NAR’s second issue involves potential changes to the Closing Disclosure that can (or cannot) be made after the form is sent to the consumer.

“NAR has received consistent feedback from mortgage lenders who are confused about whether or not changes can be made to the CD once it has been sent to the consumer within certain timeframes,” Salomone writes.

“What constitutes a valid change in circumstance that can be added to the CD after it has been mailed to the borrower (typically 6-7 days before consummation)? When are these changes allowed?,” Salomone asks.

NAR’s letter goes on to urge the CFPB to provide some clarity on whether lenders can” re-baseline costs” on the closing disclosure form after it has gone out to the consumer to reflect a “valid change in circumstance and give more information on the time frames that are allowed for these changes.”

And finally, NAR addresses the issues some lenders are having selling their loans to investors due to potentially minor TRID-related errors.

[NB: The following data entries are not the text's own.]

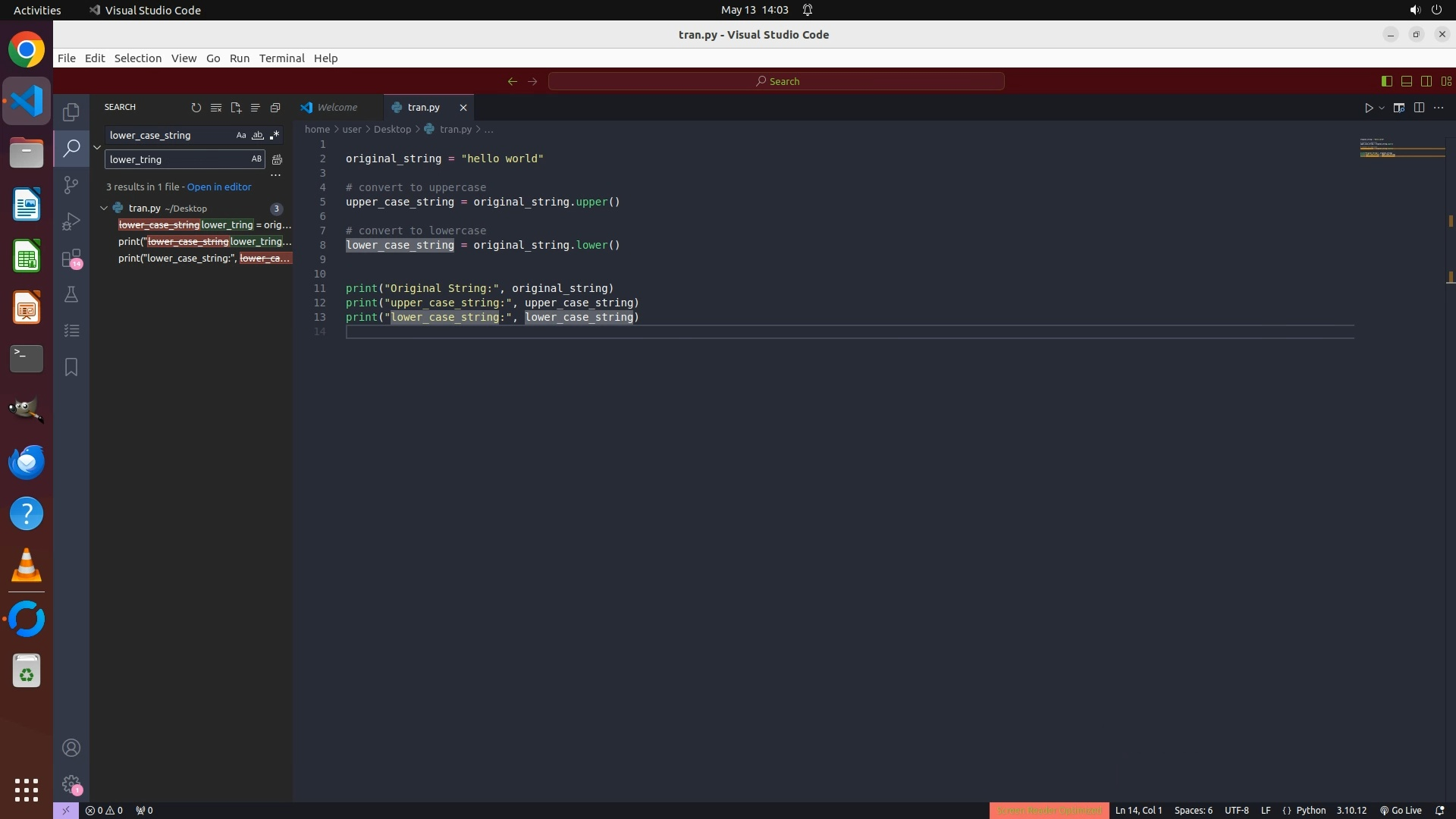
Task: Collapse the tran.py search results tree
Action: [x=104, y=208]
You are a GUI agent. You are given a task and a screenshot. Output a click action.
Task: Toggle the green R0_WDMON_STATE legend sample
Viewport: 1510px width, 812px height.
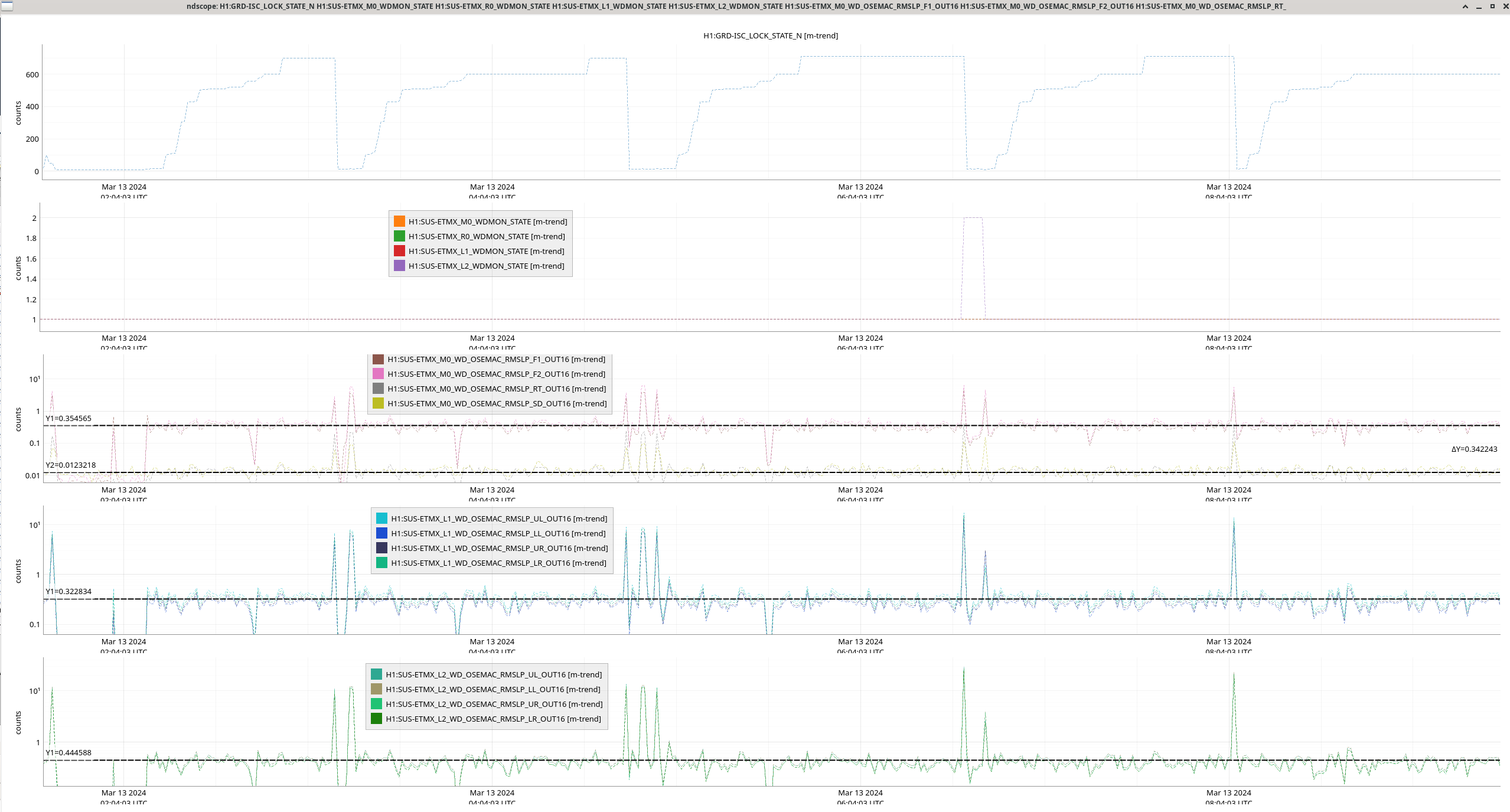click(399, 236)
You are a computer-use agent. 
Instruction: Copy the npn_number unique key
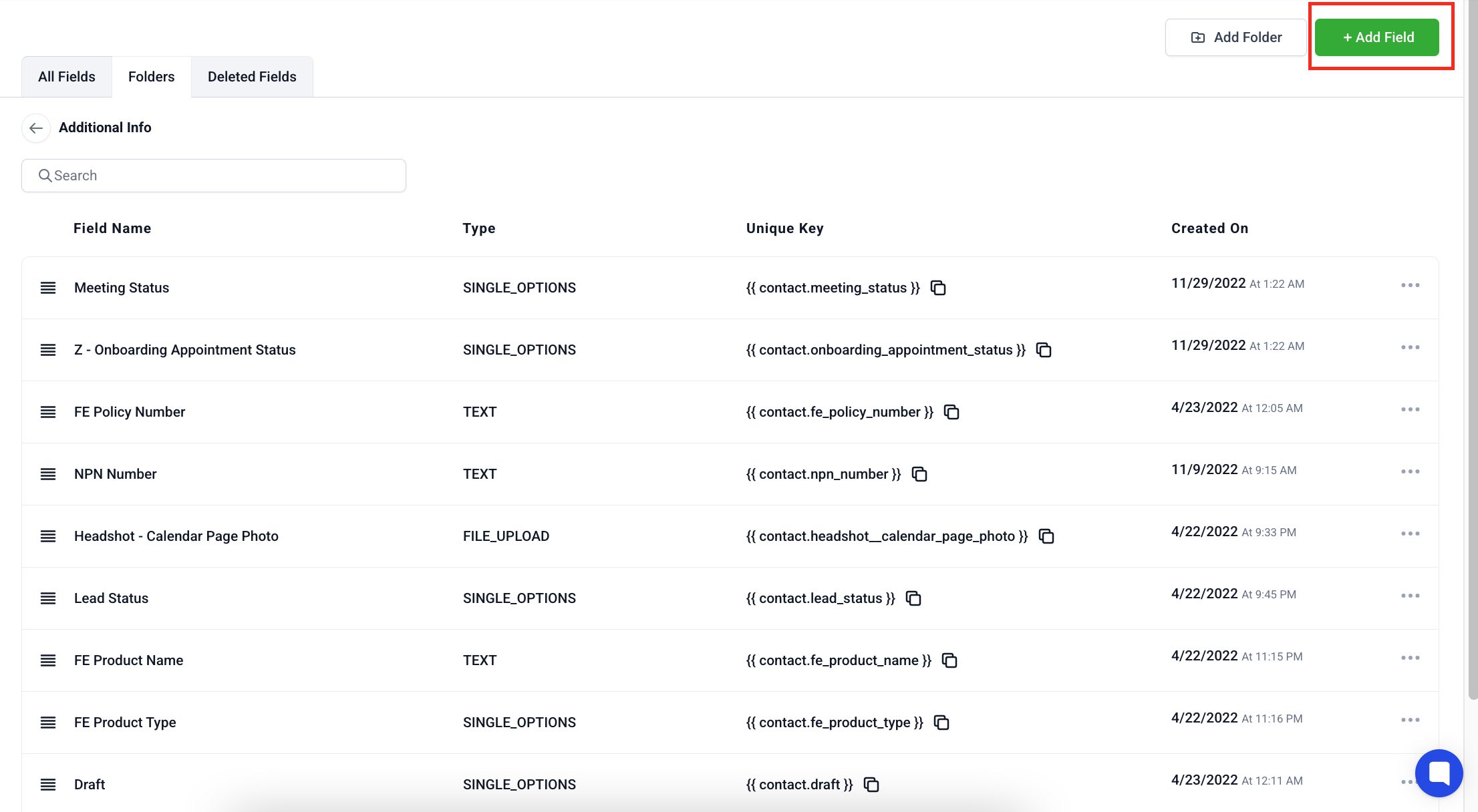click(919, 474)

According to NAR, there has been “intense examination” by investors and due diligence firms on minor TRID-related errors.

“Some investors are refusing to buy loans with minor errors, even if the error doesn't negatively impact a consumer or lead to material liability,” Salomone writes. “Lenders can incur huge losses if they sell these loans in the scratch and dent market. This is compounded by the fact that investors are not accepting cures past 60 days, even though investors can take more than 60 days to review and return loans to the lender.”

Salomone goes on to pose a question about the future impact about access to credit if lenders are forced to keep their loans on warehouse lines for long periods of time or sell them at a loss in the “scratch and dent” market.

“NAR is concerned that the increased cost of manufacturing these loans will ultimately trickle down to the consumer and impact access to credit, especially for lower-income and first-time homebuyers,” Salomone writes.

Salomone concludes NAR’s third point by urging the CFPB to extend post-consummation timelines to correct minor TRID errors from 30 days to 180 days.

NAR also urges the CFPB to continue to work with due diligence firms and investors to educate them about loan salability and technical errors.

“NAR urges the Bureau to incorporate our recommendations and looks forward to additional reliable, written guidance on the Know Before You Owe rule,” NAR’s letter concludes.